Huang Xuetao, a lawyer who is an expert on the treatment of mentally ill and disabled people, says that the law should be reformed so that no one can be deprived of their rights. “The idea behind ‘being labelled mentally ill’ implies that it is unjust to deprive civil rights from someone without a mental illness – but acceptable if the person truly has one. This very mindset sustains the structural trap within the psychiatric system. Those who hold such beliefs are complicit. Unless this belief is fundamentally challenged, abuses of psychiatry that violate human rights will inevitably continue,” she says.

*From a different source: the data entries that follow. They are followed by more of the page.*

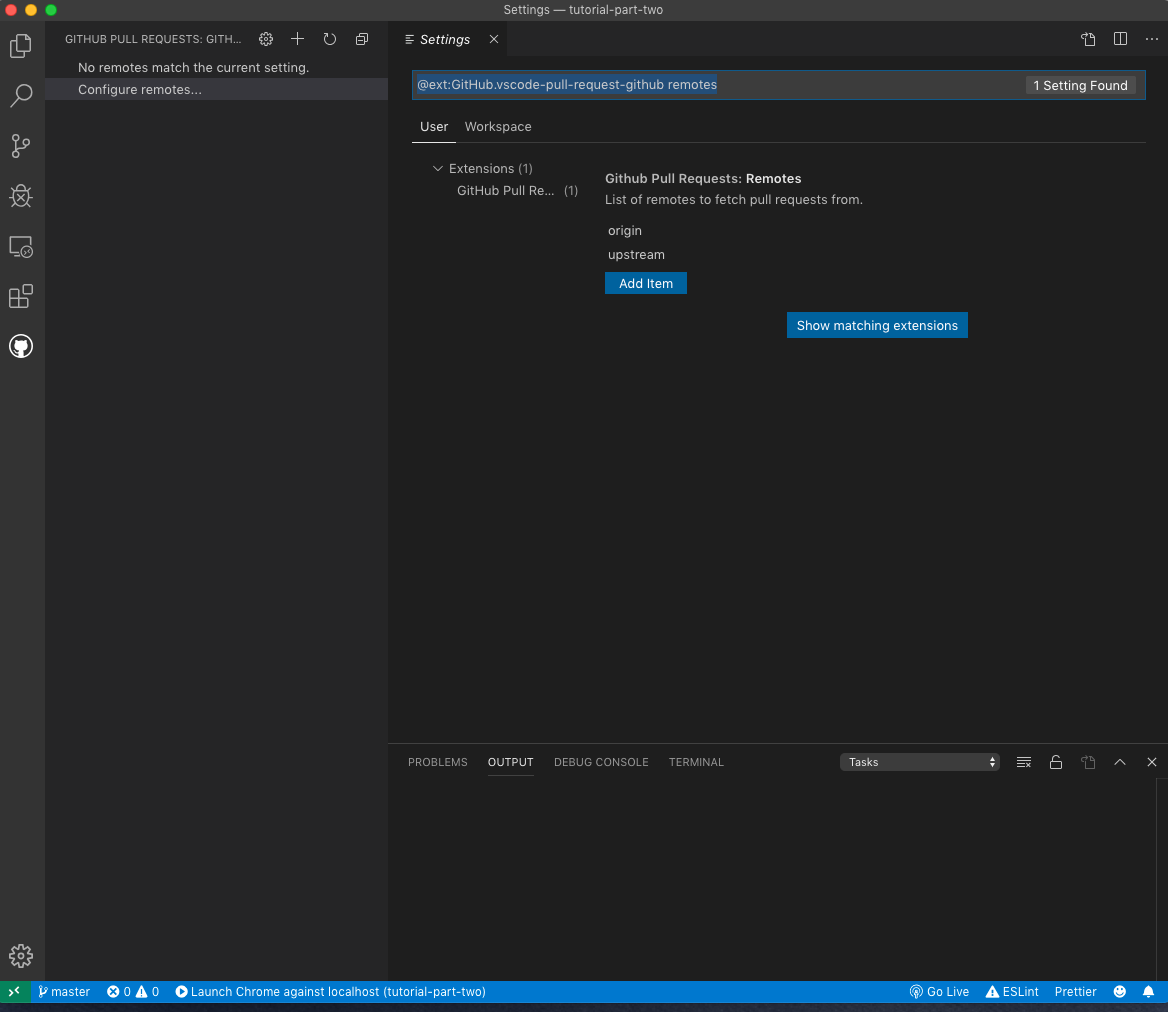Open the Extensions view
This screenshot has width=1168, height=1012.
click(21, 296)
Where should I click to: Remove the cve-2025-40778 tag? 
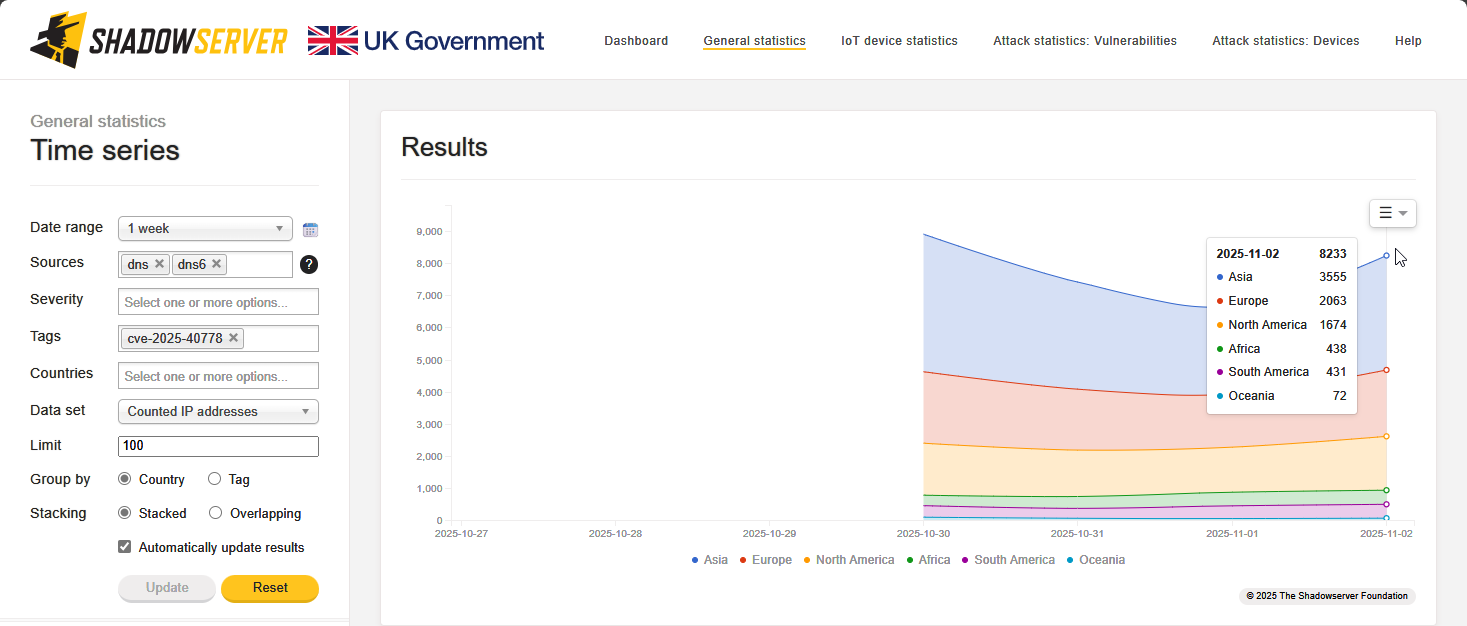point(233,338)
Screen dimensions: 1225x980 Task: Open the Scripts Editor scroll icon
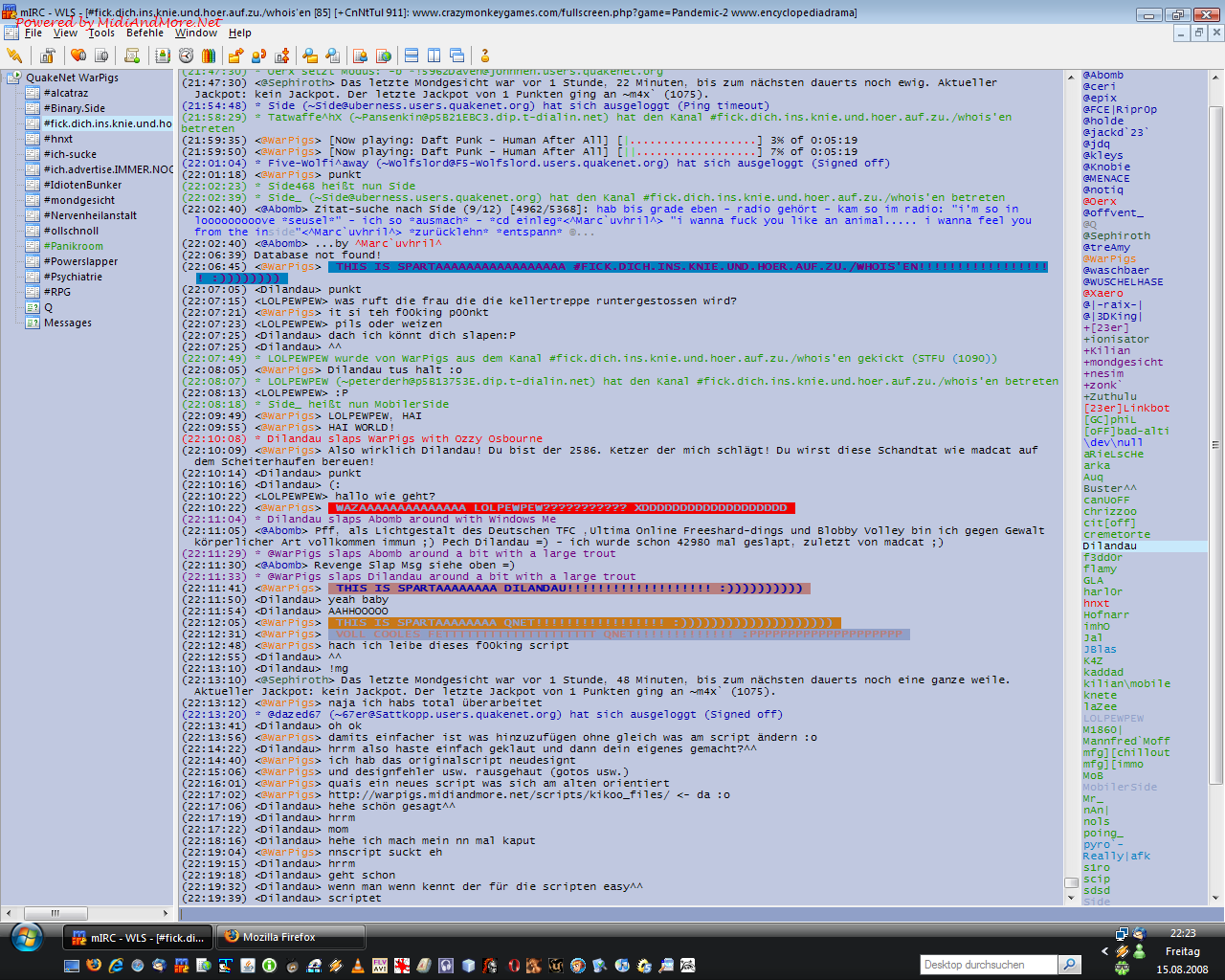tap(132, 56)
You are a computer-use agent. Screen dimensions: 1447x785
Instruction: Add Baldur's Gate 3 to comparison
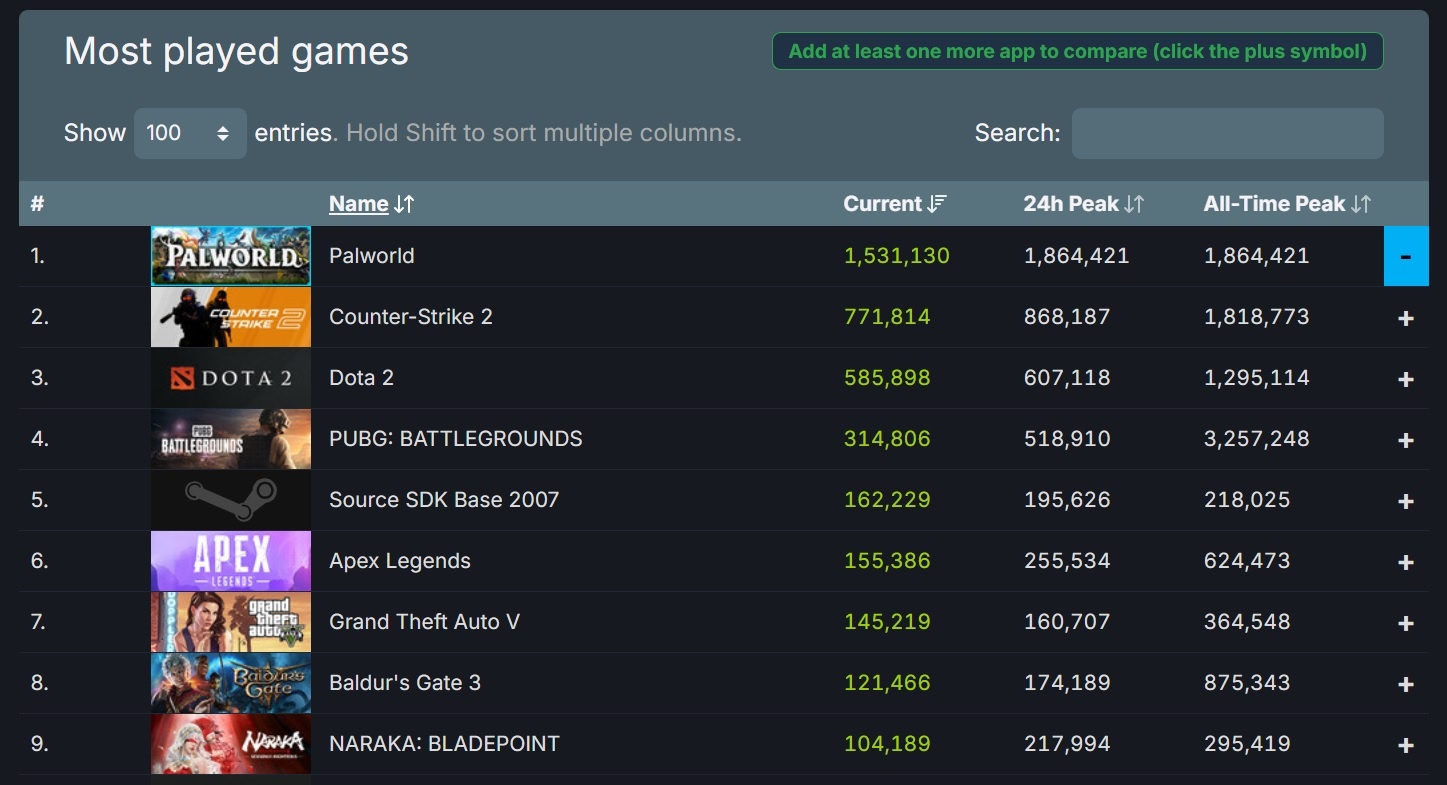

Zhang Youmiao was detained for seven days before being released, although they were later sectioned again for 15 days, without the consent of their parents. The doctors had been sympathetic, with one even quietly suggesting to Zhang that they could apply for political asylum in a foreign country. “That was something I’d never heard of,” Zhang says. “I didn’t view my behaviour as political, I was just protecting my rights.”

Chinese law states that if a person is hospitalised involuntarily, they should have a diagnosed psychiatric condition. Zhang says they didn’t receive a formal diagnosis in either of their spells in hospital. They do not have hospital records from that time, but provided documentary evidence to support other elements of their account.

Zhang never formally complained about their treatment. “I was frightened, I was afraid of being put into jail or a psychiatric ward again. I even doubted myself, I thought that maybe I was the root cause of the problem”.

Zhang left China in 2023 and is now applying for asylum overseas.

‘Why can’t I point out what they did wrong?’

Others have sought accountability from the Chinese system. More than 100 people attempted to bring legal cases related to involuntary hospitalisation against hospitals, police or local governments between 2013, when the mental health law was enacted, and 2024. Few succeed.

In 2024, Shenzhen-based lawyer Zeng Yuan sued her local public security bureau after she was sectioned for four days after a dispute with local police. Zeng had smashed a sign in the police station, venting her frustration at their failure to help her contact her estranged father and handle a barrage of online harassment she had been receiving in relation to her job. Zeng lost her case, despite the fact that the Shenzhen health commission ruled that her medical records and behaviour “did not fully support a diagnosis of severe mental disorder”.

Zeng represented herself in her legal case. “If you directly accuse the government of violating the law, it’s basically impossible to find a lawyer in the commercial field who will represent you,” she said. Huang’s NGO, the Equity and Justice Initiative, used to provide legal aid to people bringing civil rights complaints, often funded with the help of donations from overseas. But tightened laws on foreign funding “has severely impacted our ability to do these cases”, she said.

Some victims turn instead to the court of public opinion. After Zhang Po went to the media with his story, the local city government said they would investigate his complaint. Zeng publishes blog posts on WeChat about her experience, which are swiftly censored. But she remains hopeful that public pressure might have an impact. “Maybe one day in the future, the court can overturn the verdict,” Zeng says. “Since I’ve experienced such behaviour, why can’t I point out what they did wrong? I don’t need to swallow my anger. I don’t need to remain silent.”

China’s ministry of public security and national health commission could not be reached for comment.